_Problem description_
Below is a set of records; print all of them exactly as written.

(Data items)
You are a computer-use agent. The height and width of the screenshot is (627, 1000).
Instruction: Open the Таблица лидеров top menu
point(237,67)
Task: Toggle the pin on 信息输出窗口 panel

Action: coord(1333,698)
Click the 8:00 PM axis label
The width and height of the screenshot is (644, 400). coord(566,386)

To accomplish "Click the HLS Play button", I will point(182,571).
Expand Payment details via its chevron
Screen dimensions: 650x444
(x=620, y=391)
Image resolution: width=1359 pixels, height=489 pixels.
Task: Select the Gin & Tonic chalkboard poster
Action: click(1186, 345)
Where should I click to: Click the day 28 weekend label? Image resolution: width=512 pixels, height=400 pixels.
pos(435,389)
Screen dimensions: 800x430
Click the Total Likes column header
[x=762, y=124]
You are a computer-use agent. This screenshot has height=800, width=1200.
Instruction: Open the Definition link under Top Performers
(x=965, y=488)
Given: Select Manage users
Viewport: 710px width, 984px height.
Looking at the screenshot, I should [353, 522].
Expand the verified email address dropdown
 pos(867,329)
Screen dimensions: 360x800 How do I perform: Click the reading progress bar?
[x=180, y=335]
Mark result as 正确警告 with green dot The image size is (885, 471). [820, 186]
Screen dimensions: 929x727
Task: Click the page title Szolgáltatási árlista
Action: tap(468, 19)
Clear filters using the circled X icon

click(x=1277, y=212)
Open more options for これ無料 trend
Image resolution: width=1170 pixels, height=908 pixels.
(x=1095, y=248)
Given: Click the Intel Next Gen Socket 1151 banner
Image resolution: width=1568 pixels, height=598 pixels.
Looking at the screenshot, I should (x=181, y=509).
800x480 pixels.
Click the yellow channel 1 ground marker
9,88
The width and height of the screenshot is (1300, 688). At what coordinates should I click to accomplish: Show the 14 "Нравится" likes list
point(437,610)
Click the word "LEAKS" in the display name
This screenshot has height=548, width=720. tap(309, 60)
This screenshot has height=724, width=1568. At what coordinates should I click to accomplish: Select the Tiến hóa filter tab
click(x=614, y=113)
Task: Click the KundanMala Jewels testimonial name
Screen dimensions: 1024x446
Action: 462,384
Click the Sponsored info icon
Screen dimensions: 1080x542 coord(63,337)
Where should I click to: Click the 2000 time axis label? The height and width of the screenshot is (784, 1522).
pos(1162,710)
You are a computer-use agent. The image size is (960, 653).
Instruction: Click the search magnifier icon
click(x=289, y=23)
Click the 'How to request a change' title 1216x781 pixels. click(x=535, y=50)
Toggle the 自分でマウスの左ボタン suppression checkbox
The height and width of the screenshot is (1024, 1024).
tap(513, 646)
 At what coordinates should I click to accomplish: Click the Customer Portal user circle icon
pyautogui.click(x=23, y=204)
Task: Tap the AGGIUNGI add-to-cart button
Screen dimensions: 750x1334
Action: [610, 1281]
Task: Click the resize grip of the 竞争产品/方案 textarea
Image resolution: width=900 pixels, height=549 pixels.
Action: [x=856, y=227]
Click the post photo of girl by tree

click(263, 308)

_Solution to this exercise_
You are a computer-use agent. The height and width of the screenshot is (627, 1000).
Instruction: Open the Таблица лидеров top menu
point(237,67)
Task: Toggle the pin on 信息输出窗口 panel

Action: coord(1333,698)
Click the 8:00 PM axis label
The width and height of the screenshot is (644, 400). coord(566,386)

To accomplish "Click the HLS Play button", I will point(182,571).
Expand Payment details via its chevron
Screen dimensions: 650x444
(x=620, y=391)
Image resolution: width=1359 pixels, height=489 pixels.
Task: Select the Gin & Tonic chalkboard poster
Action: click(1186, 345)
Where should I click to: Click the day 28 weekend label? Image resolution: width=512 pixels, height=400 pixels.
pos(435,389)
Screen dimensions: 800x430
Click the Total Likes column header
[x=762, y=124]
You are a computer-use agent. This screenshot has height=800, width=1200.
Instruction: Open the Definition link under Top Performers
(x=965, y=488)
Given: Select Manage users
Viewport: 710px width, 984px height.
Looking at the screenshot, I should [353, 522].
Expand the verified email address dropdown
 pos(867,329)
Screen dimensions: 360x800 How do I perform: Click the reading progress bar?
[x=180, y=335]
Mark result as 正确警告 with green dot The image size is (885, 471). [820, 186]
Screen dimensions: 929x727
Task: Click the page title Szolgáltatási árlista
Action: tap(468, 19)
Clear filters using the circled X icon

click(x=1277, y=212)
Open more options for これ無料 trend
Image resolution: width=1170 pixels, height=908 pixels.
(x=1095, y=248)
Given: Click the Intel Next Gen Socket 1151 banner
Image resolution: width=1568 pixels, height=598 pixels.
Looking at the screenshot, I should (x=181, y=509).
800x480 pixels.
Click the yellow channel 1 ground marker
9,88
The width and height of the screenshot is (1300, 688). At what coordinates should I click to accomplish: Show the 14 "Нравится" likes list
point(437,610)
Click the word "LEAKS" in the display name
This screenshot has height=548, width=720. tap(309, 60)
This screenshot has height=724, width=1568. At what coordinates should I click to accomplish: Select the Tiến hóa filter tab
click(x=614, y=113)
Task: Click the KundanMala Jewels testimonial name
Screen dimensions: 1024x446
Action: 462,384
Click the Sponsored info icon
Screen dimensions: 1080x542 coord(63,337)
Where should I click to: Click the 2000 time axis label? The height and width of the screenshot is (784, 1522).
pos(1162,710)
You are a computer-use agent. The image size is (960, 653).
Instruction: Click the search magnifier icon
click(x=289, y=23)
Click the 'How to request a change' title 1216x781 pixels. click(x=535, y=50)
Toggle the 自分でマウスの左ボタン suppression checkbox
The height and width of the screenshot is (1024, 1024).
tap(513, 646)
 At what coordinates should I click to accomplish: Click the Customer Portal user circle icon
pyautogui.click(x=23, y=204)
Task: Tap the AGGIUNGI add-to-cart button
Screen dimensions: 750x1334
Action: [610, 1281]
Task: Click the resize grip of the 竞争产品/方案 textarea
Image resolution: width=900 pixels, height=549 pixels.
Action: [x=856, y=227]
Click the post photo of girl by tree

click(263, 308)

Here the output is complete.